Chapter 3 Wilcoxon Rank-Sum
Wilcoxon Rank-Sum is great for testing with low sample sizes and outliers, since it uses the rank of the observation as opposed to the value itself.
Only one assumption: both population distributions should be continuous (not categorical or discrete)
3.1 How It Works
The goal here is to use ranks, not actual values, to identify differences in location. Why? Ranks are far more resistant to outliers, since a singly high observation is now just ranked at the max, doesn’t matter how far above in absolute value it is.
We can pool the observations and compare the ranks that were assigned to sample 1 against those assigned to sample 2. We can compare the average rank of sample 1 against sample 2, and if it’s lower by a particular margin, we can conclude that the values of sample 1 are below sample 2.
We’ll use the following as an example:
| Sample 1 | 31 | 32 | 33 | 47 |
| Sample 2 | 46 | 48 | 49 | 51 |
We’ll first calculate \(W_{obs}\), our test statistic. To do so, we’ll first pool both samples together and rank them, assigning a value of 1 to the smallest observation, and m+n to the largest (since there are now \(m+n\) observations in the pooled group).
| Values | 31 | 32 | 33 | 47 | 46 | 48 | 49 | 51 |
| Ranks | 1 | 2 | 3 | 5 | 4 | 6 | 7 | 8 |
\(W_{obs}\) is simply the sum of ranks of sample 1 observations: \(W_{obs}=\) 1+2+3+5 \(=11\).

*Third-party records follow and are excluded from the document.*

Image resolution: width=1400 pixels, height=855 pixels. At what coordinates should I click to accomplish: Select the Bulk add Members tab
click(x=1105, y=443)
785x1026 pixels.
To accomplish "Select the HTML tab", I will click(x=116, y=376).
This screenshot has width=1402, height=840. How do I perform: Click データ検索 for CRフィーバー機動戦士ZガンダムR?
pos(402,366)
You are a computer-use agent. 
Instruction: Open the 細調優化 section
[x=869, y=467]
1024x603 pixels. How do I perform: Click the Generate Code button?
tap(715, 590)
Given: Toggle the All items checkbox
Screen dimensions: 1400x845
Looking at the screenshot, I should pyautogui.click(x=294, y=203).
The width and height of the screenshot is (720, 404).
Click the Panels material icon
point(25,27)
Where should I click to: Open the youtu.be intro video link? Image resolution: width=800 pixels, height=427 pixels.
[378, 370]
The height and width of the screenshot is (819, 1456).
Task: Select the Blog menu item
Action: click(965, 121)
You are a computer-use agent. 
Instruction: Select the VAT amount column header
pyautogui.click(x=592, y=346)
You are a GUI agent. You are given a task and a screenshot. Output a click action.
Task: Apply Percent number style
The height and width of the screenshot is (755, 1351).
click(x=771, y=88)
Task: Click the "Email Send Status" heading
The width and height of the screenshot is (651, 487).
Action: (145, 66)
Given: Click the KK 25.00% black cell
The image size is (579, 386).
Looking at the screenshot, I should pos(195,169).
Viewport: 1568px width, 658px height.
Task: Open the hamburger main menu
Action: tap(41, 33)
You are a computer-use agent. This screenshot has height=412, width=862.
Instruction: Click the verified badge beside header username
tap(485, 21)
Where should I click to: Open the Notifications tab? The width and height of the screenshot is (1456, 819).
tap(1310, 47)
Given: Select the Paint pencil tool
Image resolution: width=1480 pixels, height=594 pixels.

Why use this instead of comparing mean ranks? Turns out, the sum of ranks of one sample is a linear function of the mean, so there’s a 1:1 correspondence between the two. The sum of ranks just simplifies the computation.
Under the null hypothesis, we’d expect our observations to have no difference in ranks. So, if we were to randomly switch around (permute) the observations across the samples, we’d expect our observed test statistic \(W_{obs}\) to not be anything unusual, according to \(H_0\). In otherwords, random chance could have just as easily produced \(W_{obs}\) as the treatment we gave.
Let’s make that idea a little more quantitative: If sample 1 has \(m\) observations, and sample 2 has \(n\) observations, there are \(\binom {m+n}{m} = \frac {(m+n)!}{m!n!}\) permutations when we pool together our observations and reassign them to a group. We can calculate a test statistic \(W^*\) for each one of these permutations.
Our p-value is then just the fraction of permutations that have a test statistic \(W\) as or more extreme than what was observed \(W_{obs}\):
In our example, there are \(\binom {8}{4}=70\) possible ways we could’ve obtained the four observations in sample 1 from a total of eight values. We could look up the significance from a table, or read off the p-value from the test output.
Formal Definitions
For a double sided test: \[ H_0: F_1(x) = F_2(x) \\ H_a: F_1(x) \neq F_2(x) \\ ~ \\ p\text{-value}_{two\ sided} = \frac{\text{# of W's more extreme than } W_{obs} \text{ across both tails}}{\binom {m+n}{m}} \] For an upper tail test: \[ H_0: F_1(x) = F_2(x) \\ H_a: F_1(x) \leq F_2(x) \\ ~ \\ p\text{-value}_{upper} = \frac{\text{# of }W\leq W_{obs}}{\binom {m+n}{m}} \]
For a lower tail test: \[ H_0: F_1(x) = F_2(x) \\ H_a: F_1(x) \geq F_2(x) \\ ~ \\ p\text{-value}_{lower} = \frac{\text{# of }W\geq W_{obs}}{\binom {m+n}{m}} \]
Interpretation: Given a p-value of 0.028, there is a 2.8% chance of observing a difference as extreme as we did under the hypothesis that these samples come from populations with the same distribution.
Because our p-value is less than our confidence threshold \(\alpha\) of \(0.05\), we reject the null hypothesis that \(F_1(x) = F_2(x)\), and conclude that the location of population 1 is lower than population 2.